Rwanda Development Board (RDB) has said that wide ranging reforms it has carried out since the start of this year should enable Rwanda’s economy to consolidate gains made towards attracting more investments in line with the country’s aspirations for transformation.
Through an information memorandum availed exclusively to The New Times, RDB says that, its ‘Doing Business National Task Force’, a specialized business reform unit, has spearheaded and undertaken deeper and wider ranging reforms in eight of the ten indicators of the World Bank’s Doing Business programmes, as at mid this year.
For the third year running, the World Bank’s Doing Business reports, which now serve an indicator of measuring the ease and constraints related to doing business, has given Rwanda the highest rating in terms of instituting the widest array of business reforms within the East African Community.
"What we have done as RDB is to build up these ten indicators after closely studying their underlying loopholes. The idea was to further ease doing business in Rwanda”, Frank Twagira, the coordinator of the taskforce at RDB said.
Technically, this means that RDB has gone beyond the ten indicators for the purposes of further deepening reforms within Rwanda’s business landscape.
"Whereas we are adhering to World Bank standards of carrying our reforms, our unique home grown approach entails going beyond the set reform standards for the purposes of ensuring sustainability of the companies coming to do business in Rwanda,” Twagira added.

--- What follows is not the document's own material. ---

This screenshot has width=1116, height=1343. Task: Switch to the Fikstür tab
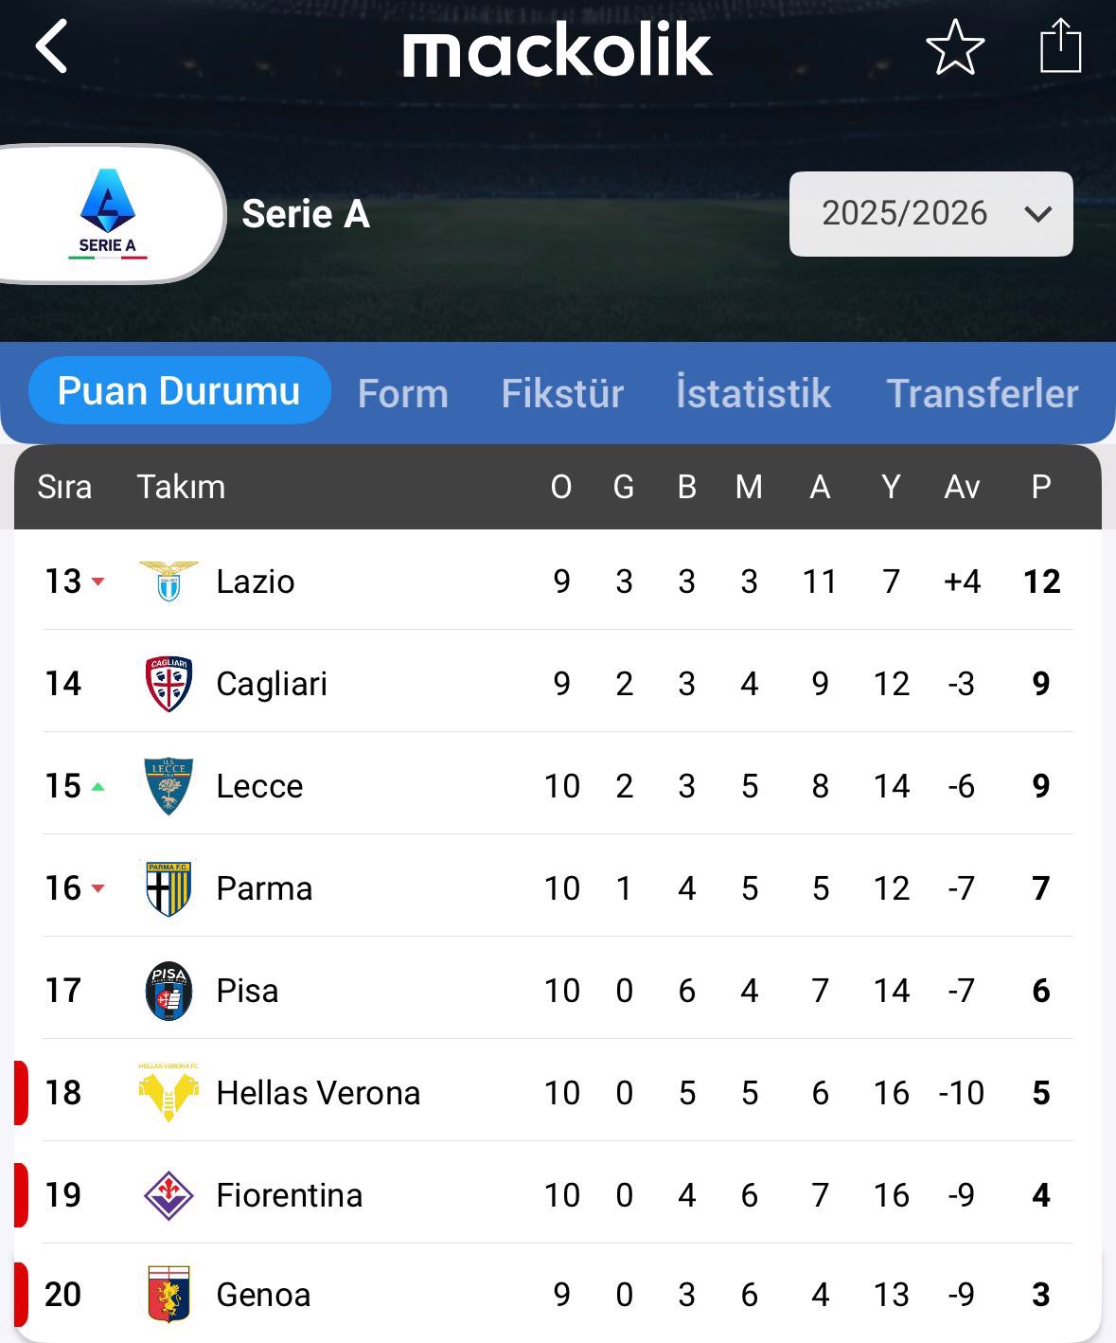click(x=562, y=393)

Consequently, RDB says that these reforms are now yielding tremendous results, adding that the results include, what it terms as a ‘huge increment’ in the registration of new businesses within its counters at the newly instituted in-house registrar of companies.

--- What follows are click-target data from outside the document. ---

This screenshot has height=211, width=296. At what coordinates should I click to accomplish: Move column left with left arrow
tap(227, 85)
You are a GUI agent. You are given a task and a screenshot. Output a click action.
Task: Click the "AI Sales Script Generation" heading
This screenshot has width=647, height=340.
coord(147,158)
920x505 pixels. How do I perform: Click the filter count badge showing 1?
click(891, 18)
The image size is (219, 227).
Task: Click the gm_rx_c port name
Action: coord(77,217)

RDB officials added that Rwanda now offers best practise lessons on business reforms to a number of countries in the region such as the Democratic Republic of Congo (DRC), South Sudan, Zambia and even Kenya.
Notable among the reforms carried out so far this year, are those related to construction permits in which the down time has been reduced from 210 days to less than 30 days.
Within the same breath, RDB has now facilitated the establishment of a one stop centre to ease issuance of all relevant paper work needed to assist real estate developers to start construction.
Closely related to these reforms targeting the real estate sector is the formulation of a service charter by the national land centre which should substantially reduce time frames for delivery of documents related to all aspects of land acquisition by developers.